[START]

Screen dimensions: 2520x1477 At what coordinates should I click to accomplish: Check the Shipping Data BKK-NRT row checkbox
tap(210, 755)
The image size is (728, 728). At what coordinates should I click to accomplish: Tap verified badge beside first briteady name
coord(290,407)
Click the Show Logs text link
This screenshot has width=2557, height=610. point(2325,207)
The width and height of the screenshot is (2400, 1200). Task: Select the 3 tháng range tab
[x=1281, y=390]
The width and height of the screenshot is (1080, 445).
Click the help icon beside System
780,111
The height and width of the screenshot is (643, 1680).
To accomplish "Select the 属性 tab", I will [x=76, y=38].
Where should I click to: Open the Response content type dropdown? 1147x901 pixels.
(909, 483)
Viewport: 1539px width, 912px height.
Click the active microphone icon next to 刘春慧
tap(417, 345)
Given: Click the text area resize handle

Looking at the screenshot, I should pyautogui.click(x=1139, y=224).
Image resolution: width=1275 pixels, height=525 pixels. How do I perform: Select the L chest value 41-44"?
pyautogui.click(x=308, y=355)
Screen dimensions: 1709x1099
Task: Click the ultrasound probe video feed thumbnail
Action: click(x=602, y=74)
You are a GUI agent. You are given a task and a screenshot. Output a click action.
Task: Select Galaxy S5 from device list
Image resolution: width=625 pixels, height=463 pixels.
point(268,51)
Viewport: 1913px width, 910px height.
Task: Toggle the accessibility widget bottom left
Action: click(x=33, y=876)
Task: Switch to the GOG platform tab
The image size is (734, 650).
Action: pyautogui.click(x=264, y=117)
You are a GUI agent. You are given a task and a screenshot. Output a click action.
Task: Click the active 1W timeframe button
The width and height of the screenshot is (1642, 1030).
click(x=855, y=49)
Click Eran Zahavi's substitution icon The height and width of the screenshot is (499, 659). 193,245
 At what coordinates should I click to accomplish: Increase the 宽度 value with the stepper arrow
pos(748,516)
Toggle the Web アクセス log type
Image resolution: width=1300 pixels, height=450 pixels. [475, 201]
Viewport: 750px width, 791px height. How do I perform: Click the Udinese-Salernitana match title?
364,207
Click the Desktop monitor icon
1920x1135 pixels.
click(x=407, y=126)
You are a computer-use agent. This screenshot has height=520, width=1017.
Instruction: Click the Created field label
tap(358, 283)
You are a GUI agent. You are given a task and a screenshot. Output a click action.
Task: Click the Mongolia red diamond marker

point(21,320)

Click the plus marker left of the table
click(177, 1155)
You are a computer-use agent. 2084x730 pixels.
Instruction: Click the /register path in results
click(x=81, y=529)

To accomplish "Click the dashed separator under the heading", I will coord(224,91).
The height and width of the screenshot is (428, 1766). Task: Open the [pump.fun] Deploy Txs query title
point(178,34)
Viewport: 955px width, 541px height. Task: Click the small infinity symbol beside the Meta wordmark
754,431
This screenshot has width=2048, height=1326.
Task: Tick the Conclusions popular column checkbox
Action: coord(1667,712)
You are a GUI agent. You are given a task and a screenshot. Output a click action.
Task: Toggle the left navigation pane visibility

[END]

= Aim =
Copy out every row above verbatim, line for line.

= Task answer =
Screen dimensions: 2520x1477 At what coordinates should I click to accomplish: Check the Shipping Data BKK-NRT row checkbox
tap(210, 755)
The image size is (728, 728). At what coordinates should I click to accomplish: Tap verified badge beside first briteady name
coord(290,407)
Click the Show Logs text link
This screenshot has width=2557, height=610. point(2325,207)
The width and height of the screenshot is (2400, 1200). Task: Select the 3 tháng range tab
[x=1281, y=390]
The width and height of the screenshot is (1080, 445).
Click the help icon beside System
780,111
The height and width of the screenshot is (643, 1680).
To accomplish "Select the 属性 tab", I will [x=76, y=38].
Where should I click to: Open the Response content type dropdown? 1147x901 pixels.
(909, 483)
Viewport: 1539px width, 912px height.
Click the active microphone icon next to 刘春慧
tap(417, 345)
Given: Click the text area resize handle

Looking at the screenshot, I should pyautogui.click(x=1139, y=224).
Image resolution: width=1275 pixels, height=525 pixels. How do I perform: Select the L chest value 41-44"?
pyautogui.click(x=308, y=355)
Screen dimensions: 1709x1099
Task: Click the ultrasound probe video feed thumbnail
Action: click(x=602, y=74)
You are a GUI agent. You are given a task and a screenshot. Output a click action.
Task: Select Galaxy S5 from device list
Image resolution: width=625 pixels, height=463 pixels.
point(268,51)
Viewport: 1913px width, 910px height.
Task: Toggle the accessibility widget bottom left
Action: click(x=33, y=876)
Task: Switch to the GOG platform tab
The image size is (734, 650).
Action: pyautogui.click(x=264, y=117)
You are a GUI agent. You are given a task and a screenshot. Output a click action.
Task: Click the active 1W timeframe button
The width and height of the screenshot is (1642, 1030).
click(x=855, y=49)
Click Eran Zahavi's substitution icon The height and width of the screenshot is (499, 659). 193,245
 At what coordinates should I click to accomplish: Increase the 宽度 value with the stepper arrow
pos(748,516)
Toggle the Web アクセス log type
Image resolution: width=1300 pixels, height=450 pixels. [475, 201]
Viewport: 750px width, 791px height. How do I perform: Click the Udinese-Salernitana match title?
364,207
Click the Desktop monitor icon
1920x1135 pixels.
click(x=407, y=126)
You are a computer-use agent. This screenshot has height=520, width=1017.
Instruction: Click the Created field label
tap(358, 283)
You are a GUI agent. You are given a task and a screenshot. Output a click action.
Task: Click the Mongolia red diamond marker

point(21,320)

Click the plus marker left of the table
click(177, 1155)
You are a computer-use agent. 2084x730 pixels.
Instruction: Click the /register path in results
click(x=81, y=529)

To accomplish "Click the dashed separator under the heading", I will coord(224,91).
The height and width of the screenshot is (428, 1766). Task: Open the [pump.fun] Deploy Txs query title
point(178,34)
Viewport: 955px width, 541px height. Task: Click the small infinity symbol beside the Meta wordmark
754,431
This screenshot has width=2048, height=1326.
Task: Tick the Conclusions popular column checkbox
Action: coord(1667,712)
You are a GUI agent. You are given a task and a screenshot. Output a click action.
Task: Toggle the left navigation pane visibility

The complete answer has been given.